====== Data shown ======

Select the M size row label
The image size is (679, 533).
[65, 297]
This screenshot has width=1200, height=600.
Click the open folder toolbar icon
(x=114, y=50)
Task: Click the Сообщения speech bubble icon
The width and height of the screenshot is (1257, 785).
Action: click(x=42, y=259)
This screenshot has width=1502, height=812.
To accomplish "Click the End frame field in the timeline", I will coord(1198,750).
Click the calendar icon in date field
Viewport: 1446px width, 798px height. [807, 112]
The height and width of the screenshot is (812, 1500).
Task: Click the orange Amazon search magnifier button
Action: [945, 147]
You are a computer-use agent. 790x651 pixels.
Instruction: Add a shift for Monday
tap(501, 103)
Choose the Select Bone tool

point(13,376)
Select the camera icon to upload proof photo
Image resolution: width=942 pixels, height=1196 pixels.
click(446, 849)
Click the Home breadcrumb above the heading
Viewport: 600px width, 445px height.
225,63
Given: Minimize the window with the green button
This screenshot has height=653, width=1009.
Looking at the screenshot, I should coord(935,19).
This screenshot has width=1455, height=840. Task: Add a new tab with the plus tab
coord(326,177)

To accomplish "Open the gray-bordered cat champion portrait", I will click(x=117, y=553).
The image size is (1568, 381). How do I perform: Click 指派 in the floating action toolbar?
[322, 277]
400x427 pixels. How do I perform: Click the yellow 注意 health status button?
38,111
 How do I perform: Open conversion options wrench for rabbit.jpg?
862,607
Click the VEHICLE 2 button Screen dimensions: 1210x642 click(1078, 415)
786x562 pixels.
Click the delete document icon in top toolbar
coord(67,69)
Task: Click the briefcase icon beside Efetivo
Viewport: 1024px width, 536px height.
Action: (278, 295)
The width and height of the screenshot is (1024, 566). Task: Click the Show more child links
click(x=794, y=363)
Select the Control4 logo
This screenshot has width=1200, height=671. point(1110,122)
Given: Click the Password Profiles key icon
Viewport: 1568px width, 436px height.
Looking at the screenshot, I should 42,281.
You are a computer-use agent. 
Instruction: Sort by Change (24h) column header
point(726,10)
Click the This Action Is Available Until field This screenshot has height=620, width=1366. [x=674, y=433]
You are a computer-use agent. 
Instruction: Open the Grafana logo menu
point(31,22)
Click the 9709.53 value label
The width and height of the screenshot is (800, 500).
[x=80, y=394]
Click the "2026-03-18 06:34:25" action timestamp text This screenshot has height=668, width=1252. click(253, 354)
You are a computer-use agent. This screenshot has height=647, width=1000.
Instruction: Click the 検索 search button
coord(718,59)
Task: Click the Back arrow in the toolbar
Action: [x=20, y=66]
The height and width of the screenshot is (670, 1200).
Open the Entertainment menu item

======

→ **What to do**
Output, unchanged, the lines from the line with "Instruction: Open the Grafana logo menu" through the final line of the material.

→ **Task output**
Instruction: Open the Grafana logo menu
point(31,22)
Click the 9709.53 value label
The width and height of the screenshot is (800, 500).
[x=80, y=394]
Click the "2026-03-18 06:34:25" action timestamp text This screenshot has height=668, width=1252. click(253, 354)
You are a computer-use agent. This screenshot has height=647, width=1000.
Instruction: Click the 検索 search button
coord(718,59)
Task: Click the Back arrow in the toolbar
Action: [x=20, y=66]
The height and width of the screenshot is (670, 1200).
Open the Entertainment menu item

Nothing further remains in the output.